The First Polynesians Crossed the Pacific Without an All-You-Can Eat Buffet
I crossed it on a cruise ship. But we made the exact same journey!
For the audio version of this article, read by the author, go here.
Brent and I recently took a 29-day cruise from Vancouver, Canada, to Sydney, Australia, and it reminded me how I’ve always been fascinated by remote places, especially distant islands far out in the middle of vast oceans.
In elementary school, I loved reading about the journeys of Hernán Cortés, Francisco Pizarro, and especially Ferdinand Magellan — the first person known to cross the Pacific Ocean.
Then there was Captain James Cook who — almost 250 years after Magellan — made three crossings of the Pacific.
How had Magellan, Cook, and the others managed to make such astonishing journeys in such small boats with technology that was primitive by today’s standards?

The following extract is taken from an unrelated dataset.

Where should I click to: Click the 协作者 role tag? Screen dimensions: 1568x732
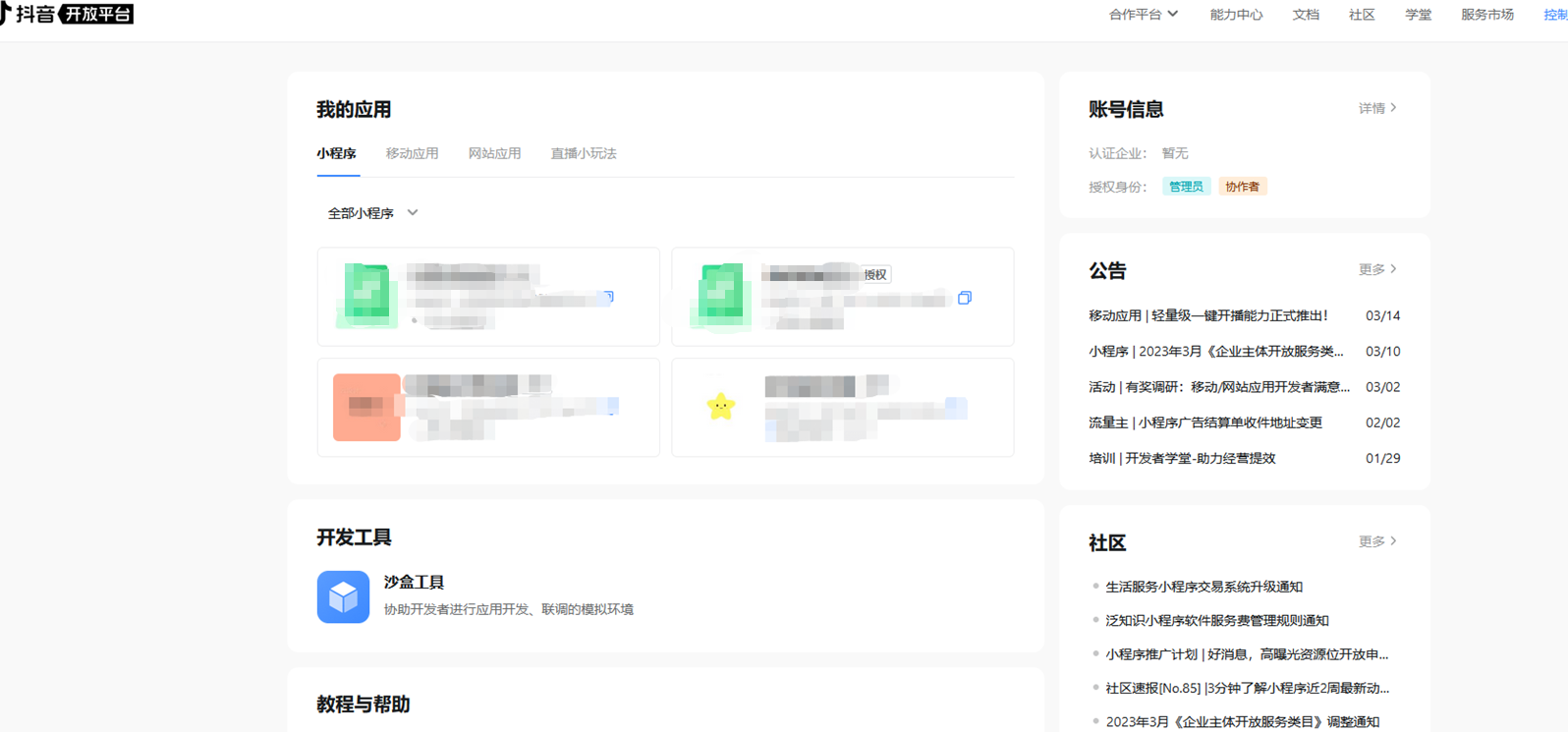click(1242, 187)
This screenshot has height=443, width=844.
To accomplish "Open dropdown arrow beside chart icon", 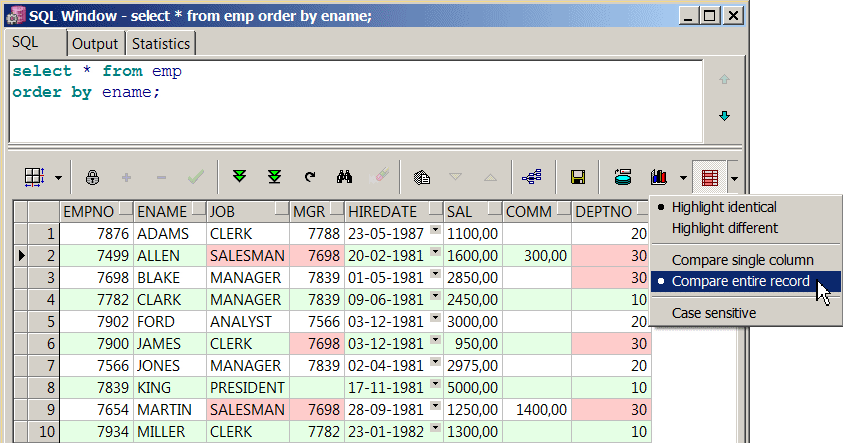I will pos(682,178).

The terrible dangers they imagined — kraken, giant whirlpools, and the like — weren’t that much worse than the challenges they actually faced: hurricanes, rocky shoals, disease and injury, and running low on food and water.
Of course, humans had already explored the Pacific long before Europeans sailed into view and started naming and claiming things — and the Polynesians had done it in even smaller boats with technology that was even more primitive.
I was thinking about all of this as we set off on that cruise from Vancouver to Sydney: we’d be making much of the same journey as all those intrepid European explorers and the even-more-intrepid Polynesians.
On the boat, I read several books about the Pacific Ocean, and here are some facts I learned:
It covers more than thirty percent of the Earth’s entire surface and contains fifty percent of all the world’s saltwater.
It contains almost twice as much water as the planet’s next biggest ocean, the Atlantic.
You could fit all of the continents — plus another North America! — into the Pacific Ocean basin.
Its average depth is 4,000 meters, or 13,000 feet, and the deepest place on Earth is the Pacific’s Challenger Deep, which plunges downward more than 11,000 meters, or 36,000 feet. That’s eleven kilometers — or almost seven miles!
The distance between islands can be incredible. Our journey from Hawaiʻi to Tahiti was 2400 nautical miles. For us on that cruise ship, that meant a full five days at sea.
Day after day, I stood on the deck as we steadily plowed southward without a speck of land in sight. I never even saw another ship.
How the heck did the Polynesians even do this? I wondered.
I had my books, but I also had our various ports-of-call, and I was determined to learn the answer before we arrived in Australia.
I knew Honolulu’s Bishop Museum had an enormous collection of Polynesian artifacts and historical displays, so this is where I started my investigation.